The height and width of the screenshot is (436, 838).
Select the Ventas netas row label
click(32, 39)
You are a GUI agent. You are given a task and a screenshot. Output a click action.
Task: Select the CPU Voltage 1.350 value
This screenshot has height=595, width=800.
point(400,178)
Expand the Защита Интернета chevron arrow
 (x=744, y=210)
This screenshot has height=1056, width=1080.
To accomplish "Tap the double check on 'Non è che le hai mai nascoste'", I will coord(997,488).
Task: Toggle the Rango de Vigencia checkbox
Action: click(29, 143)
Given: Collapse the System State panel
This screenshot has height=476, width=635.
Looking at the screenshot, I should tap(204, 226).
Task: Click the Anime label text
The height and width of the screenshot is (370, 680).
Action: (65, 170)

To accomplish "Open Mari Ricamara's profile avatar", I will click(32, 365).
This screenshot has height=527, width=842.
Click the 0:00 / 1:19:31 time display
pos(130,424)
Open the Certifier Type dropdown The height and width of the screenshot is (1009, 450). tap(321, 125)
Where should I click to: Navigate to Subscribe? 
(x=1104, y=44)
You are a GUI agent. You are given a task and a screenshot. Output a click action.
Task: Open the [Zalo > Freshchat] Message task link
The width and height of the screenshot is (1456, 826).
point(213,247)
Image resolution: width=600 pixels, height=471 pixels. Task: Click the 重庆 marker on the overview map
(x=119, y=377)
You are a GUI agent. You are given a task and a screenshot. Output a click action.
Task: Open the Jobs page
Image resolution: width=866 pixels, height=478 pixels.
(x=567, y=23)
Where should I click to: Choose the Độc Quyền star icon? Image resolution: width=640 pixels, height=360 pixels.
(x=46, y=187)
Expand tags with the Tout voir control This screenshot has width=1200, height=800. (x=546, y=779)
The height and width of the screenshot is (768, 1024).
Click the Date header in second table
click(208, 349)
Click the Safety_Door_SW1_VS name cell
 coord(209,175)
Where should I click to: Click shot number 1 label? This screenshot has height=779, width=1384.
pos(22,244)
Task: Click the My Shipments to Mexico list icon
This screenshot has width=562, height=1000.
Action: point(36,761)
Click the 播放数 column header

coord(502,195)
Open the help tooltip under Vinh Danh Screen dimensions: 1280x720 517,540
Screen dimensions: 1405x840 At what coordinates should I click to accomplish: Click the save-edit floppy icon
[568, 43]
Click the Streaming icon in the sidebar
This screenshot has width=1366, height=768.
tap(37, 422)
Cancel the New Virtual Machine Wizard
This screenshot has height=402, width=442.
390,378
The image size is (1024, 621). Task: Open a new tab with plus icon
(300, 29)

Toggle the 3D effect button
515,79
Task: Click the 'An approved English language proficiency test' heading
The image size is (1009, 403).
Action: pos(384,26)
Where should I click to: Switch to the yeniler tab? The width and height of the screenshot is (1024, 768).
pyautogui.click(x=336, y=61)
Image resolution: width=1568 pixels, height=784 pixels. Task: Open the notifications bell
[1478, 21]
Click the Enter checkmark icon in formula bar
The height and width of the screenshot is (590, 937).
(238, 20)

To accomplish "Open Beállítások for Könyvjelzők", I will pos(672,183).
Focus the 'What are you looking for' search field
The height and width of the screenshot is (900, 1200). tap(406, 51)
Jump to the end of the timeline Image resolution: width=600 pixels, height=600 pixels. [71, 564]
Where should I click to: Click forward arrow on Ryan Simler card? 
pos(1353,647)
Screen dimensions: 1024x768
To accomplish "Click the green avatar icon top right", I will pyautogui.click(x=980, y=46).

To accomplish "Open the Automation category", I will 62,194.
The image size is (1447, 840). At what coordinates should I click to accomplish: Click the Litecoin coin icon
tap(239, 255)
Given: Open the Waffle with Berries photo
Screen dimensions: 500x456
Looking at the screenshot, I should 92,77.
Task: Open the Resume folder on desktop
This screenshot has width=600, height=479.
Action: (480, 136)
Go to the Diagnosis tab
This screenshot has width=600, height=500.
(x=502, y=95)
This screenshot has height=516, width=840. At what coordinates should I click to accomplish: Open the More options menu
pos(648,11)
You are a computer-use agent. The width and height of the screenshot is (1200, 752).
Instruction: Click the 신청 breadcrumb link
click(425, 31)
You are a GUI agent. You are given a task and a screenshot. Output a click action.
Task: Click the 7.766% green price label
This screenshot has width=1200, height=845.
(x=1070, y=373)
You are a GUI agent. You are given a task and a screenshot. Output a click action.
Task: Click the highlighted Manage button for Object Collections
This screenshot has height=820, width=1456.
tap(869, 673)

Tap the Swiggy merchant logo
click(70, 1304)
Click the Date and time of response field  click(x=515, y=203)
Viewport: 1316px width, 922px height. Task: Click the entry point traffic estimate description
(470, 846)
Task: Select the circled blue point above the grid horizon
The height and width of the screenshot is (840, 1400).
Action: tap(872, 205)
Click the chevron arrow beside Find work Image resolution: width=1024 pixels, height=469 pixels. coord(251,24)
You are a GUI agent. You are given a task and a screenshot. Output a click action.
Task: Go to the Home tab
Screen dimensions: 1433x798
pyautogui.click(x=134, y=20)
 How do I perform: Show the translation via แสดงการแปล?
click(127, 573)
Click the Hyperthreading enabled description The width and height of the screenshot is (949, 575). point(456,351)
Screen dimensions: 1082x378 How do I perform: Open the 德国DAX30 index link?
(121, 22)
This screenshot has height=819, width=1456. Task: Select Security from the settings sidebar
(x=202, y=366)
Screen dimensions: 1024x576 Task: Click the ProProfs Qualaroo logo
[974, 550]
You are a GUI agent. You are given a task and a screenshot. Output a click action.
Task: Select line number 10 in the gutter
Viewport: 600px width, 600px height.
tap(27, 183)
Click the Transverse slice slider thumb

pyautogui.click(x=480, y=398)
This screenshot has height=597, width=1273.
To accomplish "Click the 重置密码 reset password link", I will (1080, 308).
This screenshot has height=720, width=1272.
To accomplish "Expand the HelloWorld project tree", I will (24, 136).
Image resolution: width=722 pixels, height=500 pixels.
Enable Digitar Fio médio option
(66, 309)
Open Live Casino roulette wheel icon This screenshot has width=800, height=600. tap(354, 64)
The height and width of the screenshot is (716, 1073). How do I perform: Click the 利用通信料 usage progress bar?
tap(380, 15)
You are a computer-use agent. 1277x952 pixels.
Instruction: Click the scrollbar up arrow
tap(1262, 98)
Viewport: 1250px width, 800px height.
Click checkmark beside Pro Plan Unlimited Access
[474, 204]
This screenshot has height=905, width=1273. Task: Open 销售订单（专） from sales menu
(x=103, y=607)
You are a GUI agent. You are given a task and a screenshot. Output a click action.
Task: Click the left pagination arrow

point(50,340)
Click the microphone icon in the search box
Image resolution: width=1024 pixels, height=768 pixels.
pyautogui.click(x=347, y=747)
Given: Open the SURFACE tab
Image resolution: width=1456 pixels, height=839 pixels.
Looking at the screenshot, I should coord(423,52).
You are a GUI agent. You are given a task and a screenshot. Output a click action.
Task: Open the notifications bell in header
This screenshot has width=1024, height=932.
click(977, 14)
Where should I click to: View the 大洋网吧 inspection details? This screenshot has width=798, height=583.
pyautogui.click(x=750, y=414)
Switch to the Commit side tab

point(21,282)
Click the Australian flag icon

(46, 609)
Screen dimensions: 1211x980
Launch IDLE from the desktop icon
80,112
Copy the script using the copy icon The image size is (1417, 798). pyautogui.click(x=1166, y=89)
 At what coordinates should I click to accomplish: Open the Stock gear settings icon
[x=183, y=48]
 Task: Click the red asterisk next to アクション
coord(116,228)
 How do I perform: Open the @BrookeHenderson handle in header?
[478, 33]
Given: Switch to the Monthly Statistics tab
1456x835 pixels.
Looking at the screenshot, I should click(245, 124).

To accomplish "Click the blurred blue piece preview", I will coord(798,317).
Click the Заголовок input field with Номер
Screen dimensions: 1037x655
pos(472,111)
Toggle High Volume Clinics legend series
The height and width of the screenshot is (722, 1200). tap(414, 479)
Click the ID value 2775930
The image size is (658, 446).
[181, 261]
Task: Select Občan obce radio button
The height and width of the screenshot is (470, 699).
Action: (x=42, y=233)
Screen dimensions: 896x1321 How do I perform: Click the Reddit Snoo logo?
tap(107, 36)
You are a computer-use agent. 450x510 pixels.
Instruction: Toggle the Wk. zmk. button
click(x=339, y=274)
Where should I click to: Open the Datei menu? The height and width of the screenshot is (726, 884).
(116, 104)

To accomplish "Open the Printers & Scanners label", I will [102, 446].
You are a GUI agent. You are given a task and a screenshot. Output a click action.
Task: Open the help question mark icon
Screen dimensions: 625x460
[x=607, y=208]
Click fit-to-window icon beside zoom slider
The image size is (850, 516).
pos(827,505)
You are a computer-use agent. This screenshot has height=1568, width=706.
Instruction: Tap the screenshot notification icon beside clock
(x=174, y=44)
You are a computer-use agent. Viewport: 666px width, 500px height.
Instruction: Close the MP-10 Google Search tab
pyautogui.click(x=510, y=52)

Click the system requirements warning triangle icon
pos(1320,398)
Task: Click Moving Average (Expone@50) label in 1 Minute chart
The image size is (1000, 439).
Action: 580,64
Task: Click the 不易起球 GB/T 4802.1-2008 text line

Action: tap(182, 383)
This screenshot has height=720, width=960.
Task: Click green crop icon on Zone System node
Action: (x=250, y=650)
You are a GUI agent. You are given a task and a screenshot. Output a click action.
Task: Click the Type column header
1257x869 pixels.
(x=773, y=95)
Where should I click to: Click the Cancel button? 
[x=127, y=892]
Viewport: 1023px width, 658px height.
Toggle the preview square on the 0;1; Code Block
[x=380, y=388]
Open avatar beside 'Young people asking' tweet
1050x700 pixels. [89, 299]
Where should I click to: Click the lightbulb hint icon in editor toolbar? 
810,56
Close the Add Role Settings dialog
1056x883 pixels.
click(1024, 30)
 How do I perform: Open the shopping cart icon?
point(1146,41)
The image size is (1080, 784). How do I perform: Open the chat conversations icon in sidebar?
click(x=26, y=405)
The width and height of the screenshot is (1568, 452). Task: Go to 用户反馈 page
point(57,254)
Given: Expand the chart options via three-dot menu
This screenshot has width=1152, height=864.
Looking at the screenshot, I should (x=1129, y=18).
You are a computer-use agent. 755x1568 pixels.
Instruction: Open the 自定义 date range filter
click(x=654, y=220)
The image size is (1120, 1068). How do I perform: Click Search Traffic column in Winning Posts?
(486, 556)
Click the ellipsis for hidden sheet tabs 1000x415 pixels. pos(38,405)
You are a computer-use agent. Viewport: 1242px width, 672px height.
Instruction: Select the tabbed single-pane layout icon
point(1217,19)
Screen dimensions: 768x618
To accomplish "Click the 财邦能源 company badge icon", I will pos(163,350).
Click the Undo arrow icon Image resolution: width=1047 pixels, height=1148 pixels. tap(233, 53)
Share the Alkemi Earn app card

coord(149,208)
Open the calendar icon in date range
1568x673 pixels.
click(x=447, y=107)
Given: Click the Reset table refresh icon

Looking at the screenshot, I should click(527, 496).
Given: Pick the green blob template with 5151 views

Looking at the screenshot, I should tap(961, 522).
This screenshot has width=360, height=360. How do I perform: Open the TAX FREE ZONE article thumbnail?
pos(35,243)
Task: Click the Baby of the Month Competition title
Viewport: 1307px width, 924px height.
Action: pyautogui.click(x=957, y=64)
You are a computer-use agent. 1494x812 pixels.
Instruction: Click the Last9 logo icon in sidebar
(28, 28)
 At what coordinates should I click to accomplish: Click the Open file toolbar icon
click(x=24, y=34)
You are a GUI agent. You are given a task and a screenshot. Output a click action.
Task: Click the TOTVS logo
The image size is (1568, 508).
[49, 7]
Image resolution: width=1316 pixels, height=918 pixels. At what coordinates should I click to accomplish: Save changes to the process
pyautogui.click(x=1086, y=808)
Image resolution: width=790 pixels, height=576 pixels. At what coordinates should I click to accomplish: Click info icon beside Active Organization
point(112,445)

════

What is required
Out of the data above, transcribe exactly and only the lines starting with the line that has "You are a computer-use agent. 450x510 pixels." and going on through the line that has "Given: Expand the", both included.

Solution to the problem
You are a computer-use agent. 450x510 pixels.
Instruction: Toggle the Wk. zmk. button
click(x=339, y=274)
Where should I click to: Open the Datei menu? The height and width of the screenshot is (726, 884).
(116, 104)

To accomplish "Open the Printers & Scanners label", I will [102, 446].
You are a GUI agent. You are given a task and a screenshot. Output a click action.
Task: Open the help question mark icon
Screen dimensions: 625x460
[x=607, y=208]
Click fit-to-window icon beside zoom slider
The image size is (850, 516).
pos(827,505)
You are a computer-use agent. This screenshot has height=1568, width=706.
Instruction: Tap the screenshot notification icon beside clock
(x=174, y=44)
You are a computer-use agent. Viewport: 666px width, 500px height.
Instruction: Close the MP-10 Google Search tab
pyautogui.click(x=510, y=52)

Click the system requirements warning triangle icon
pos(1320,398)
Task: Click Moving Average (Expone@50) label in 1 Minute chart
The image size is (1000, 439).
Action: 580,64
Task: Click the 不易起球 GB/T 4802.1-2008 text line

Action: tap(182, 383)
This screenshot has height=720, width=960.
Task: Click green crop icon on Zone System node
Action: (x=250, y=650)
You are a GUI agent. You are given a task and a screenshot. Output a click action.
Task: Click the Type column header
1257x869 pixels.
(x=773, y=95)
Where should I click to: Click the Cancel button? 
[x=127, y=892]
Viewport: 1023px width, 658px height.
Toggle the preview square on the 0;1; Code Block
[x=380, y=388]
Open avatar beside 'Young people asking' tweet
1050x700 pixels. [89, 299]
Where should I click to: Click the lightbulb hint icon in editor toolbar? 
810,56
Close the Add Role Settings dialog
1056x883 pixels.
click(1024, 30)
 How do I perform: Open the shopping cart icon?
point(1146,41)
The image size is (1080, 784). How do I perform: Open the chat conversations icon in sidebar?
click(x=26, y=405)
The width and height of the screenshot is (1568, 452). Task: Go to 用户反馈 page
point(57,254)
Given: Expand the chart options via three-dot menu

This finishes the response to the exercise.